* YOUR INSTRUCTIONS
Nothing but the lines from the one containing "3252 (40, 811)" through the end of the data below may appear in the response, each one exact.

* EXERCISE MATERIALS

====

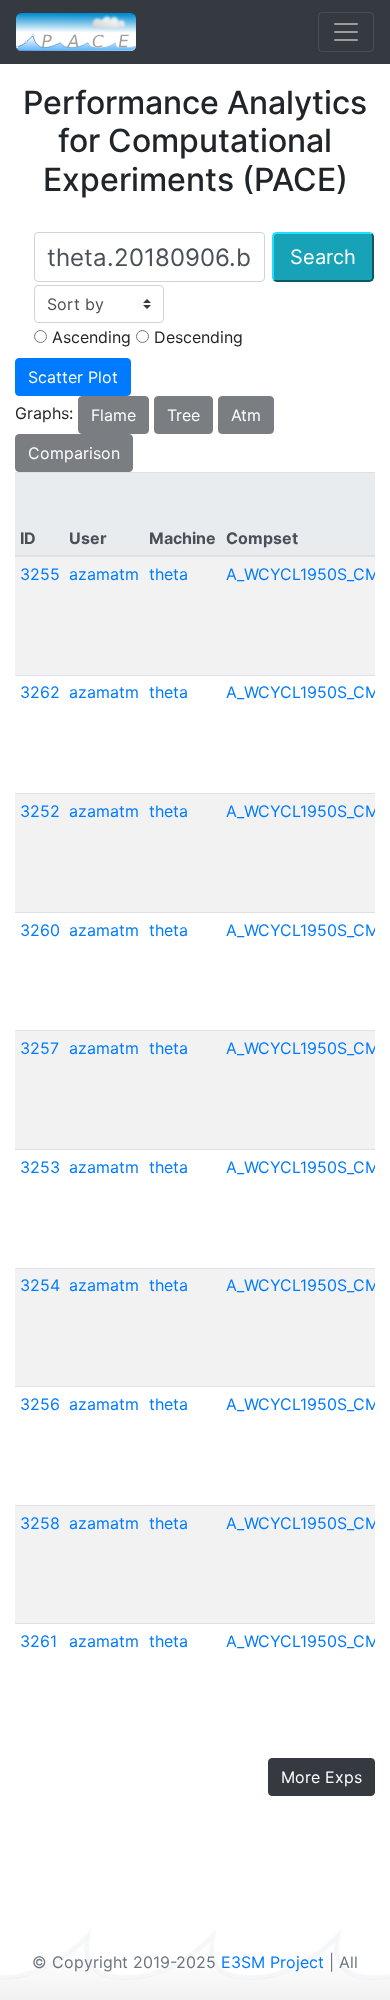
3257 (39, 1048)
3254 (40, 1285)
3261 (38, 1641)
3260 (40, 930)
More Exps (321, 1777)
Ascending (89, 337)
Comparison (74, 453)
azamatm (104, 574)
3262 (40, 692)
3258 (40, 1523)
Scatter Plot (73, 377)
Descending (196, 337)
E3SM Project (272, 1962)
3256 (40, 1404)
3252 (40, 811)
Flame (113, 415)
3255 (40, 574)
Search (323, 257)
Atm (246, 415)
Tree (183, 415)
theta (168, 574)
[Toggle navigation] (346, 32)
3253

====

* OUTPUT
3252 (40, 811)
Flame (113, 415)
3255 (40, 574)
Search (323, 257)
Atm (246, 415)
Tree (183, 415)
theta (168, 574)
[Toggle navigation] (346, 32)
3253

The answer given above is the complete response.